Tütünbank (Yaşarbank)
- Company type: Bank
- Industry: Financial services
- Founded: September 7, 1924
- Defunct: December 21, 1999
- Successor: Oyak Bank
- Headquarters: Akhisar and İzmir, Turkey
- Products: Banking

= Tütünbank =

Turkish bank

Tütünbank (full name "Tobacco Producers' Bank of Akhisar") was a former Turkish bank which was eventually merged with Sümerbank in 1999.

==History==
Following İzmir Economic Congress a number of small local banks were founded in Turkey. Tütünbank was one of them. It was founded on 7 September 1924 in Akhisar, Manisa Province, a region known for tobacco production. The bank was named after tobacco (tütün). Its founding capital was TL 500,000. Among the 250 founding members there were notable politicians such as Celal Bayar (later, prime minister and president), Şükrü Saracoğlu (later prime minister) and Abdülhalik Renda (later the Speaker of the Grand National Assembly).

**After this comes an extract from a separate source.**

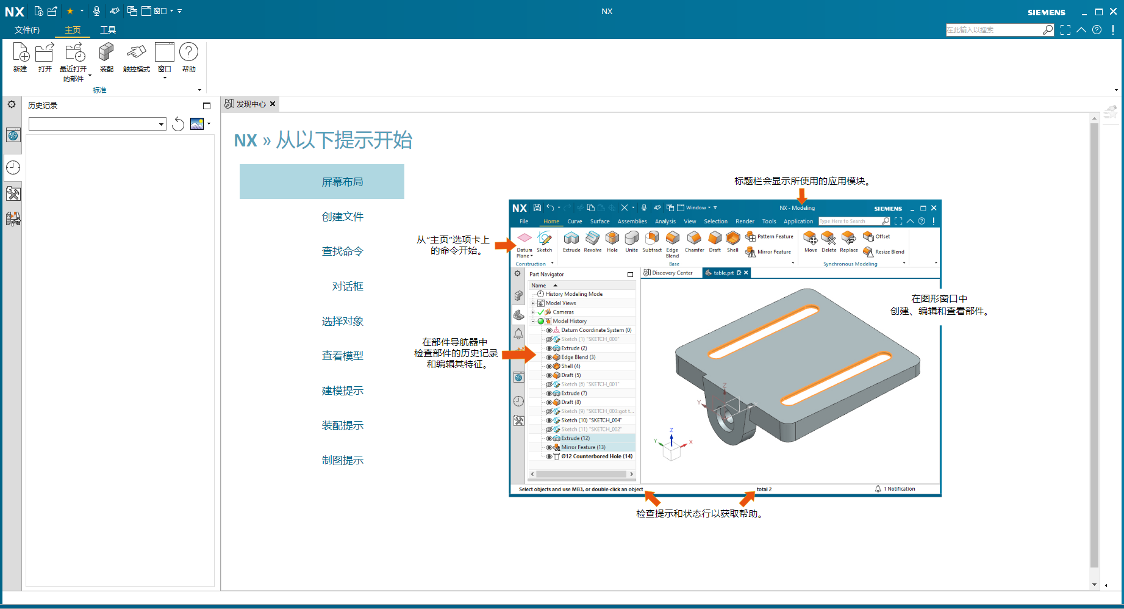
Task: Click the 装配 (Assemblies) icon
Action: [106, 58]

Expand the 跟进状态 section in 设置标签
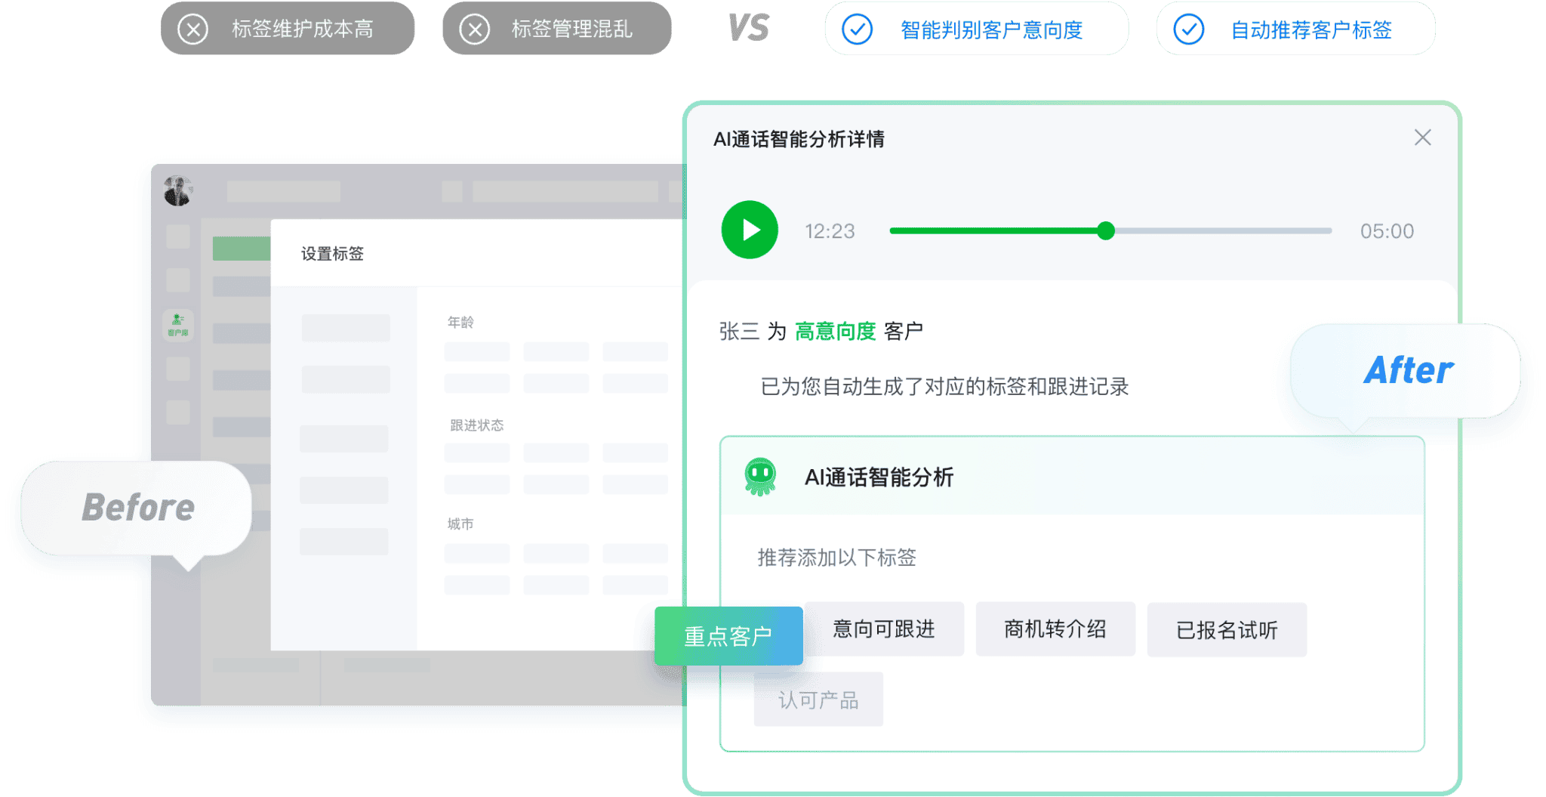coord(476,425)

Up to 1930 the bank had a single branch office in Akhisar. After opening branch offices in various cities in the Aegean Region of Turkey it became a regional bank. In 1954 it was renamed as Türkiye Tütüncüler Bankası ("Tobacco Producers' Bank of Turkey") Also its headquarter was moved to İzmir which is the main export terminal of tobacco.

Its shares were sold to a holding company, Yaşar Holding, and in 1996 it was renamed Yaşarbank. However, on 21 December 1999 it was merged to Sümerbank (along with some other banks).